1. Delete AuthService.ts
2. Update FirebaseAuth.ts to include:
   • setStore() method
   • Store updates via domain methods
   • Partner state management
   • Security methods (hasRole, hasTier, hasFeature)
3. Update FirebaseSmartRecovery.ts to wrap errors with handleError()
4. Update useAuth.ts to call FirebaseAuth directly (skip AuthService)

Critical Rules

1. Never manually persist user data - Firebase handles this automatically in IndexedDB
2. Never use localStorage/sessionStorage for user auth - Firebase uses IndexedDB for this
3. Use sessionStorage ONLY for cross-page-load UI state (OAuth redirects, account linking)
4. Zustand = in-memory UI state only (no persist middleware)
5. Never call setState directly - only use domain methods
6. Never double-wrap errors - handleError() called once in SmartRecovery
7. Always use AUTH_PARTNERS schema - no hardcoded provider strings
8. Display from store, security from Firebase - never mix concerns
9. Partner state per provider - granular UI feedback
10. Smart recovery shows toasts - user feedback during recovery
11. Clear partner states on success - onAuthStateChanged handles cleanup

File Structure

packages/features/auth/src/
├── FirebaseAuth.ts              # Complete orchestrator
├── FirebaseSmartRecovery.ts     # Error recovery + wrapping
├── FirebaseAccountLinking.ts    # Account linking logic
├── AuthStore.ts                 # Zustand store
├── useAuth.ts                   # React hook entry point
├── constants.ts                 # PARTNER_STATE, etc.
└── types/                       # TypeScript types

Summary

4-Layer Architecture = Simple, Honest, Complete

• useAuth: React binding (lazy load, connect, expose)
• FirebaseAuth: Complete orchestrator (ops + errors + store + state)
• SDK: Firebase wrapper (pure Firebase methods)
• Firebase SDK: The actual Firebase library

Each layer has one clear responsibility.
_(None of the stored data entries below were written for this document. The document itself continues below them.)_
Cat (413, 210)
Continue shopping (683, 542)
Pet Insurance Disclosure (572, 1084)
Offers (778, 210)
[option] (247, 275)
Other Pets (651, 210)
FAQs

No artificial separation. No double error handling. No complexity for hypothetical futures.

Storage Strategy = Three-Tier System

1. Firebase SDK (Automatic): User auth in IndexedDB - you do nothing
2. sessionStorage (Manual): OAuth redirects and account linking - survives page reload
3. Zustand (No Persist): UI state only - in-memory, doesn't need persistence

This is the architecture that works. This is what every production auth provider does.